La «audacia» diplomática de Fraga y su falta de sintonía con Washington, no estuvo ni mucho menos exenta de críticas y controversia. Esta aproximación a regímenes sancionados por Estados Unidos, como Cuba e Irak, generó incomodidad en ciertos sectores de la política española, incluyendo al gobierno de José María Aznar, quien incluso llegó a expresar cierto malestar por estas iniciativas paralelas.
«Los bloqueos internacionales, máxime si van acompañados de acciones militares, no surten efecto sobre la situación de los gobiernos y perjudican gravemente a los pueblos.» – M. Fraga
A pesar de estas reacciones adversas a toda aquella peculiar política exterior gallega, Fraga, con pasado como diplomático, mantuvo una coherente línea de pensamiento respecto a ciertos puntos dentro del panorama político y económico. El gallego se caracterizó por su defensa de los intereses nacionales y regionales, su crítica a los bloqueos económicos por considerarlos perjudiciales para la población civil, así como esta tendencia a desafiar las políticas impuestas por potencias extranjeras cuando las consideraba injustas o contrarias a los intereses de España y Galicia.
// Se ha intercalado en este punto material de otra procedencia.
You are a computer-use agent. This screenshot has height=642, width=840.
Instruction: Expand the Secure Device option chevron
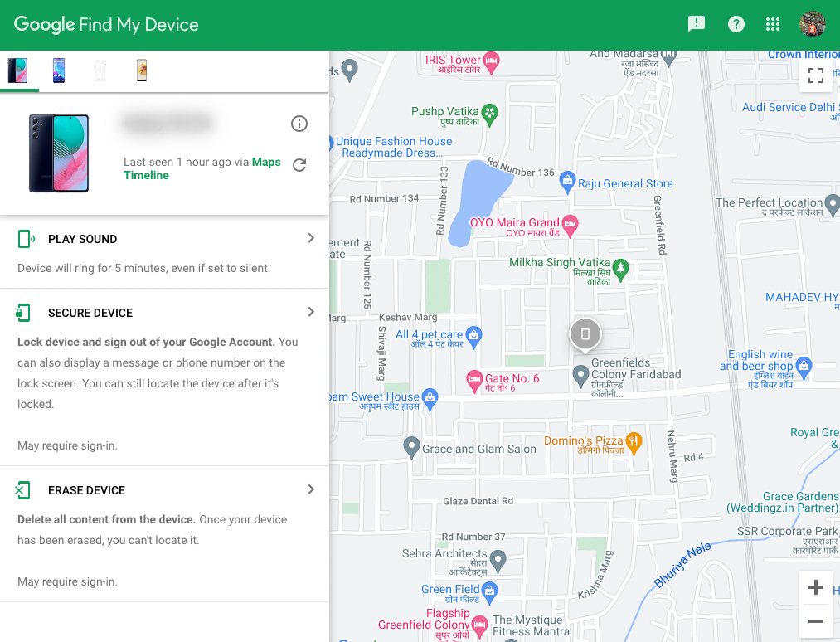(311, 312)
Es por eso que, más allá de la necedad que puede llegar a ser el aventurar algo así, uno puede imaginarse a un ex presidente para el que los comentados aranceles, impuestos de manera unilateral y a generando tensiones con aliados tradicionales, serían vistos como medidas proteccionistas perjudiciales para el comercio internacional y, potencialmente, para los intereses económicos gallegos, tal como en su momento criticó las políticas de embargo de Estados Unidos hacia otros países.
Con su peculiar diplomacia y estilo, Fraga ya puso en aprietos a más de un inquilino de la Casa Blanca y seguramente, al ver el panorama, este se habría encogido de hombros quizás exclamando después algo así como «¡Ya están otra vez los yanquis con sus inventos…!»., aunque quién sabe…
Quién sabe. Con todo, tras la sorna se intuye que el ex presidente buscaría, con su particular manual, esa defensa de los intereses gallegos, buscando resquicios, acuerdos o alianzas para que las latas de conserva, los vinos, la automoción o los barcos pesqueros gallegos no corran peligro, aranceles o no.